Shiloh Christian School is a private Baptist Christian school in Springdale, Arkansas, United States.

==History==
Shiloh Christian School was founded in 1976 as a ministry of the First Baptist Church of Springdale, by Dennis Cottrell and Tom Ellis, under the leadership of Pastor Cliff Palmer. The school opened with 0 students from kindergarten through sixth grade. A new grade was added each year. The school graduated its first high school class in 1983, with twelve students. In 1979, the First Baptist Church of Springdale moved from its downtown location to its present 72-acre site on Johnson Road.

Shiloh Christian School is accredited by the Arkansas Non-Public School Accreditation Association, the Association of Christian Schools International, and AdvancED since 2003.

==Campus==
The campus includes a 2,900 seat worship center, a 300-seat chapel, a 1,400 seat basketball facility, and a football stadium.

==Extracurricular activities==
The Shiloh Christian School mascot for academic and athletic teams is the Saints with navy and gold.

=== Athletics ===
For 2024-2026, the Shiloh Saints compete in the 6A Classification from the 6A West Conference as administered by the Arkansas Activities Association. The Saints high school teams consist of football, volleyball, golf (boys/girls), cross country (boys/girls), cheer, basketball (boys/girls), wrestling, soccer (girls), baseball, softball, tennis (boys/girls), and track and field (boys/girls).

The Shiloh Christian High School teams have won more than 25 state championships.

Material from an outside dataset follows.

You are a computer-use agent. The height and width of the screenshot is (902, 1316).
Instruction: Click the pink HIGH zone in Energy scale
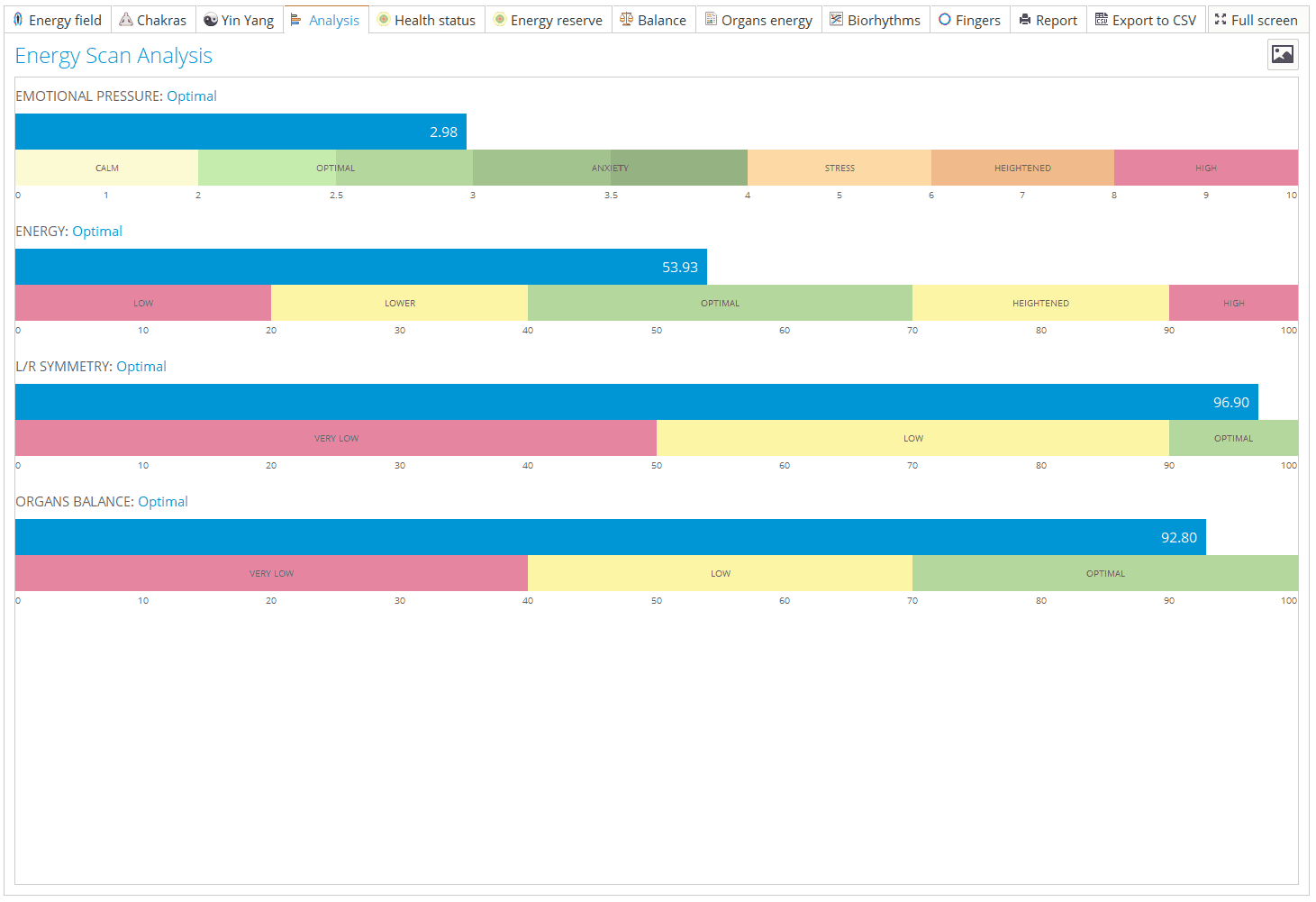(x=1233, y=303)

- Football: The Saints football team are one of the school's most successful programs with ten state football championship trophies raised since 1998 with titles in 1998, 1999, 2001, 2006, 2008, 2009, 2010, 2020, 2021, and 2025. They will be moving up to class 7A in the 2026 season due to their success. In April 2011, PBS's series Frontline ran a single episode primarily focusing on Shiloh Christian's football team. The episode, titled "Football High", was given the tagline "High school football has never had a higher profile …. but is winning worth the risks?"
- Golf: The boys golf team has won state golf championships in 1996, 2014 and 2016.
- Cross country: The girls cross country team is a 5-time state cross country champion with titles in 1994, 1995, 1997, 1998 and 2009. The boys squad are 2-time state cross country champions with titles in 2007 and 2009.
- Tennis: The boys tennis team are 4-time state tennis champions with titles in 2000, 2001, 2009, and 2014. The girls tennis team won three consecutive state tennis championships and four overall with wins in 1996, 1997, 1998 and 2000.
- Baseball: The baseball squad won three consecutive state baseball championships in 2010, 2011 and 2012. They were district champions in 2025, and placed third in the state championship. They repeated this in 2026, winning the district championship and placing third in the state tournament. They’ll be moving up to class 5A in 2027 due to their success.
- Track and field: The girls track team won five consecutive state track and field championships in 1996, 1997, 1998, 1999 and 2000.
- Women's Soccer: The girls soccer team has won one soccer state championship during the 2013 soccer season.

==Notable alumni==

- Jim Bob Duggar (1983)—former Arkansas State Legislator and current father in TLC's reality television series 19 Kids and Counting.
- Kiehl Frazier (2010)—2010 USA Today National Player of the Year; Auburn University quarterback.
- Rhett Lashlee (2001)—former Arkansas Razorbacks QB, Auburn and Miami offensive coordinator, and current head coach of SMU Football.
- Gus Malzahn (Coach, 1996–2000)—UCF head football coach; coached Shiloh to 1998 and 1999 state titles; created the play "Little Rock" at Shiloh which would later become "The Prayer at Jordan–Hare" on November 16, 2013 at Auburn.
- Colby Fulfer, Chief of Staff to Springdale Mayor Doug Sprouse and former Arkansas State Senator from Springdale (February 2022 – January 2023)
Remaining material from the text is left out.